• Краткое задание: Перепечатайте без изменений строки данных: от строки с "Share the last tweet in the thread" до конца данных включительно. Изображения в ответ не включайте.

• Выдержки из данных:
------------------------------

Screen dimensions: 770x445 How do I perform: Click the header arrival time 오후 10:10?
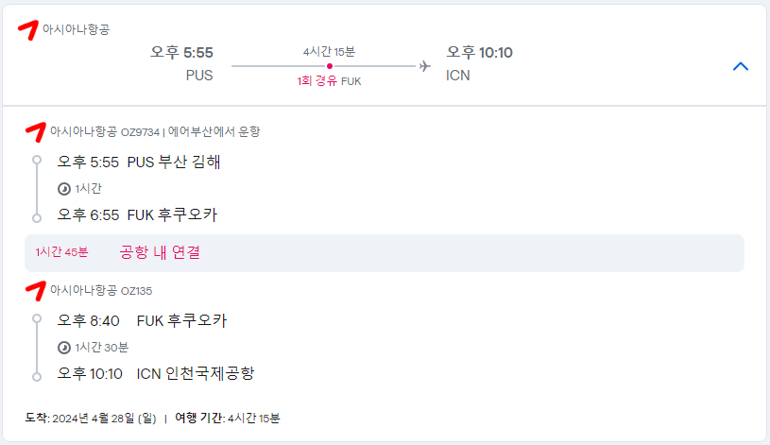[479, 52]
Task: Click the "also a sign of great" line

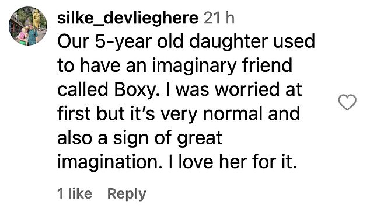Action: pyautogui.click(x=139, y=138)
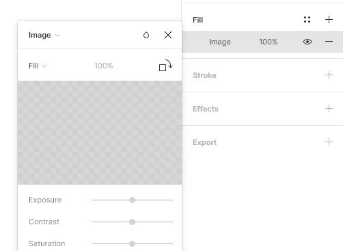Remove the Image fill with minus icon
343x251 pixels.
(x=329, y=42)
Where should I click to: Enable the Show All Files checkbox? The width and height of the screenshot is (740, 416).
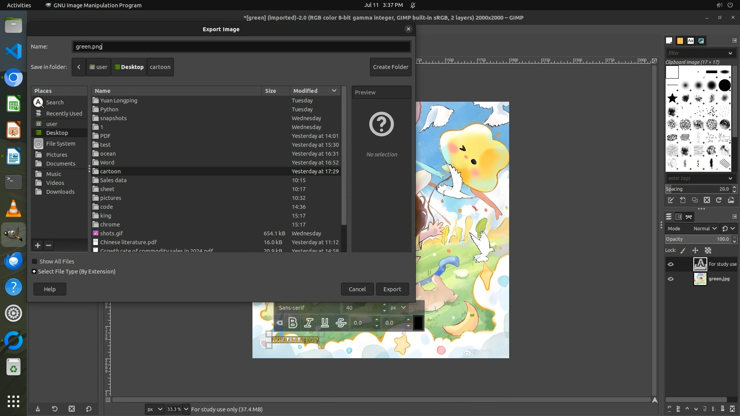[x=35, y=262]
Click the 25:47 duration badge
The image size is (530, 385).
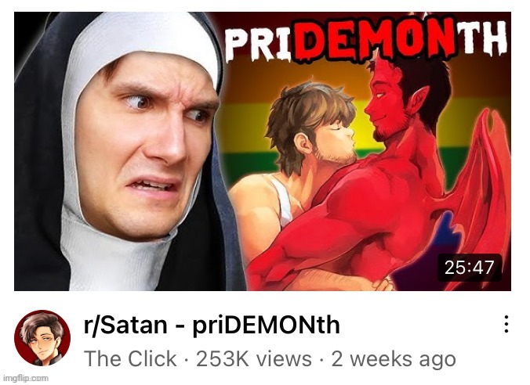point(469,268)
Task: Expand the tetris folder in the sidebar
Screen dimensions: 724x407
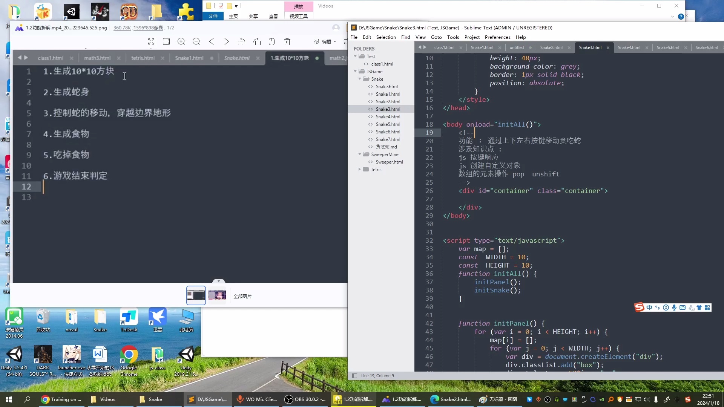Action: pyautogui.click(x=360, y=170)
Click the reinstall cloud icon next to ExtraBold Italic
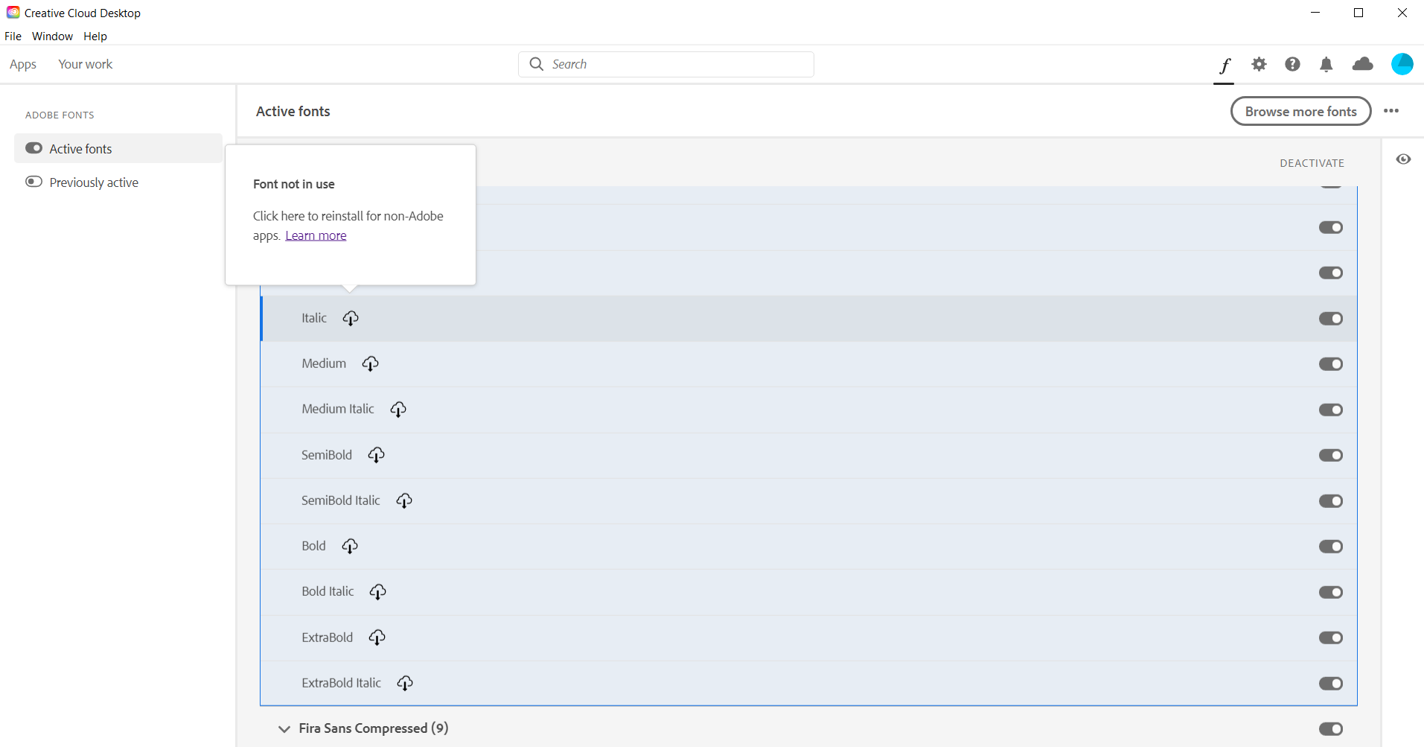This screenshot has height=747, width=1424. click(x=405, y=683)
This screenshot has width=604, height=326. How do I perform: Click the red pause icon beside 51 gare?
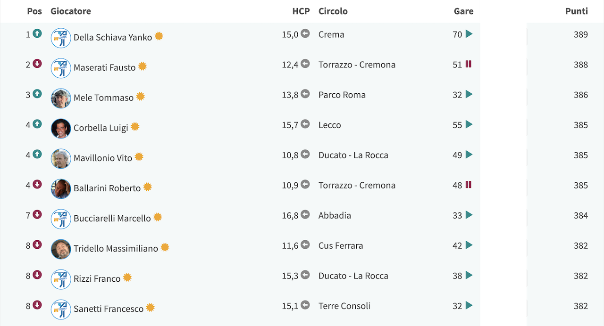tap(469, 64)
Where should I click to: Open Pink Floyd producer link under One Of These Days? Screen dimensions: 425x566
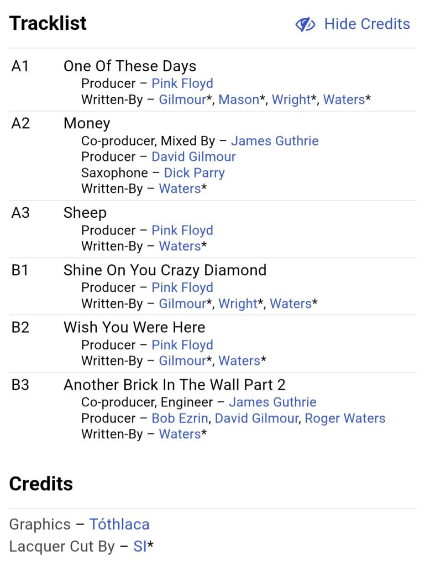[182, 83]
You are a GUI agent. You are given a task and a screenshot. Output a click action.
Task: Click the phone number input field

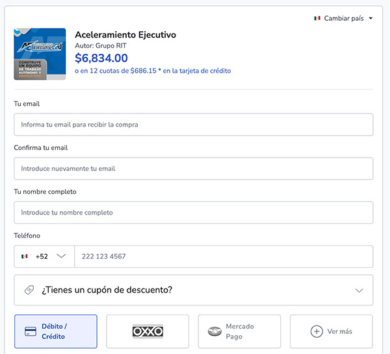coord(223,256)
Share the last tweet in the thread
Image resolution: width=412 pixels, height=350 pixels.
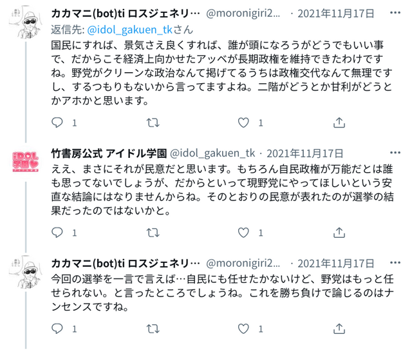click(x=339, y=329)
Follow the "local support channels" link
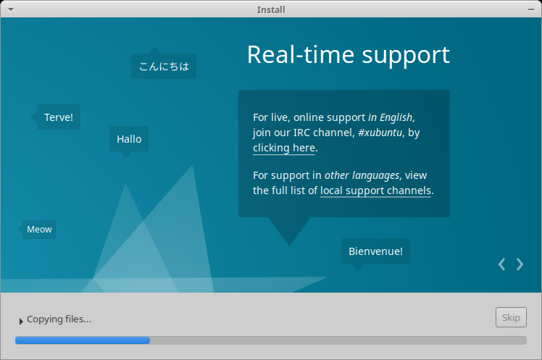542x360 pixels. pos(375,191)
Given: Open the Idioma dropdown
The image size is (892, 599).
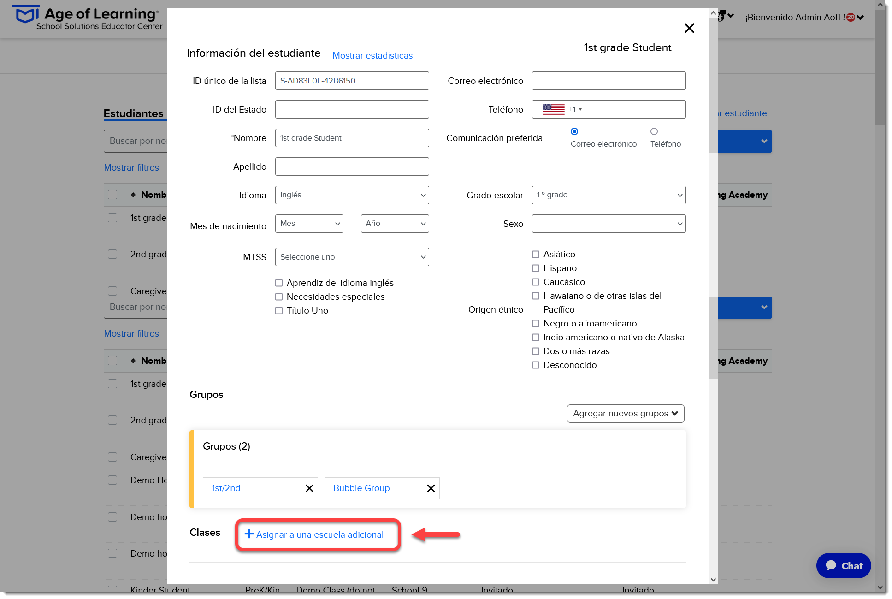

------------------------------

• Результат упражнения:
Share the last tweet in the thread
Image resolution: width=412 pixels, height=350 pixels.
click(x=339, y=329)
Follow the "local support channels" link
542x360 pixels. pos(375,191)
Given: Open the Idioma dropdown
The image size is (892, 599).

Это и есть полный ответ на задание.